Mas a maior parte dos conteúdos previstos nos currículos das nossas disciplinas ‒ digo eu por experiência própria, aquilo que são as aprendizagens essenciais (e outras) ‒ podem sempre ser aprendidas, dependendo do interesse, da necessidade, entre outros fatores.
Recomecei a estudar depois de cumprir o Serviço Militar Obrigatório e deixei de ser um dos piores alunos para ser (se bem me lembro) o melhor da turma.
Fartei-me de “marrar”! Mas obtive o fruto desse “marranço”!
A melhor disciplina? Claro que foi Geografia, com média interna de 19 valores e 18 valores em exame ‒ valeu-me São José Cupertino (padroeiro dos estudantes) e as duas Superbock que bebia antes dos exames para que os nervos ficassem dentro das garrafas vazias. Havia quem tomasse Valdispert ou fizesse exercícios de yoga antes dos exames. Cada um com a sua mania!
Belos tempos!!!
É esta a evidência (pessoal) que uso quando digo que os exames atestam (grosso modo) a capacidade do “marranço”.

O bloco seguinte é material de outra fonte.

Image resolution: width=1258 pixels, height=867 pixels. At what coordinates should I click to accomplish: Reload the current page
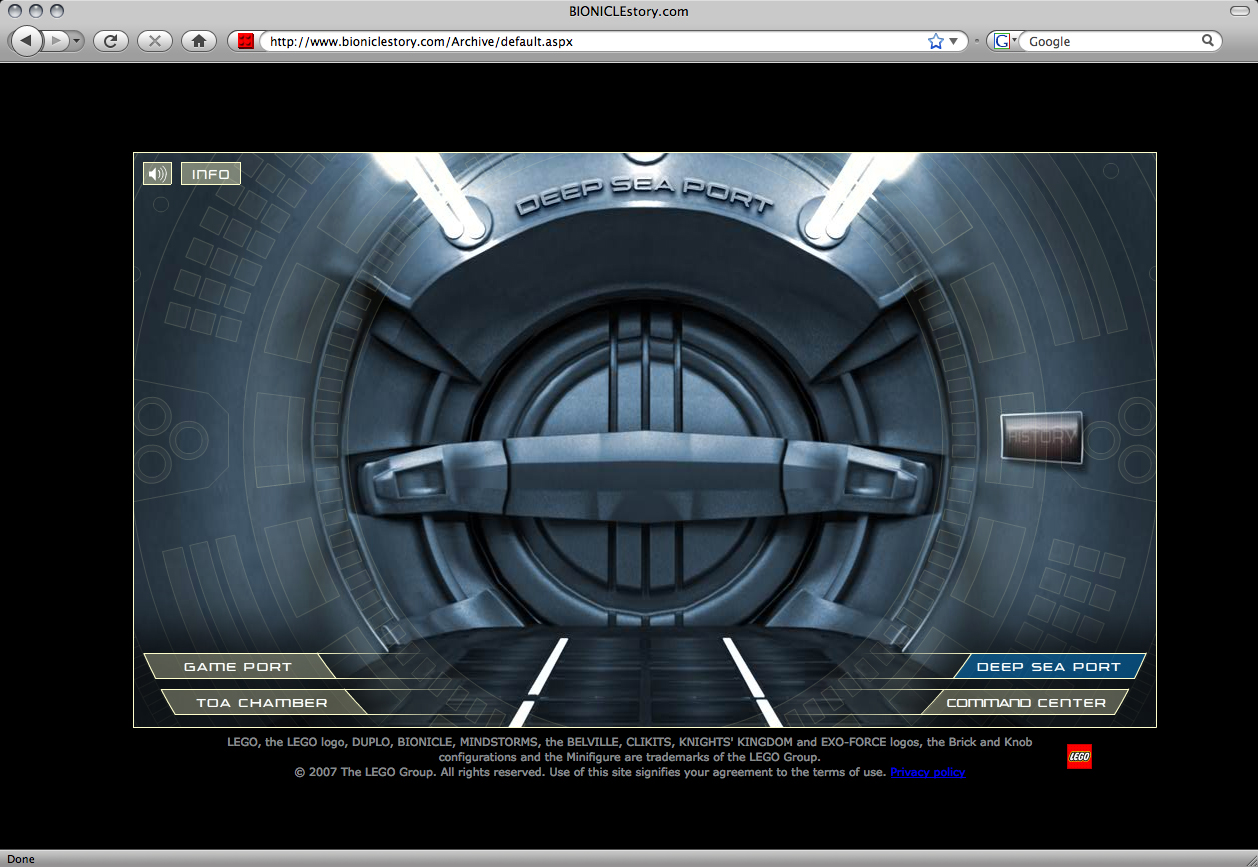pyautogui.click(x=110, y=41)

Mas a minha verdadeira preocupação, a minha preocupação número um do pódio, aquela a quem pediria ao Mr. Jones (Indiana Jones) para me ajudar numa busca incansável até ao interior da caverna mais profunda do planeta, vai para as relações sociais, para as brincadeiras para as esfoladelas de joelhos que se perderam não só na escola mas também nas ruas. Estes dois espaços estão agora despidos das sonantes gargalhadas e dos gritos das crianças e dos jovens de outrora, surripiados dos atores e figurantes que tanto aprenderiam na relação, nas conversas, nas partilhas.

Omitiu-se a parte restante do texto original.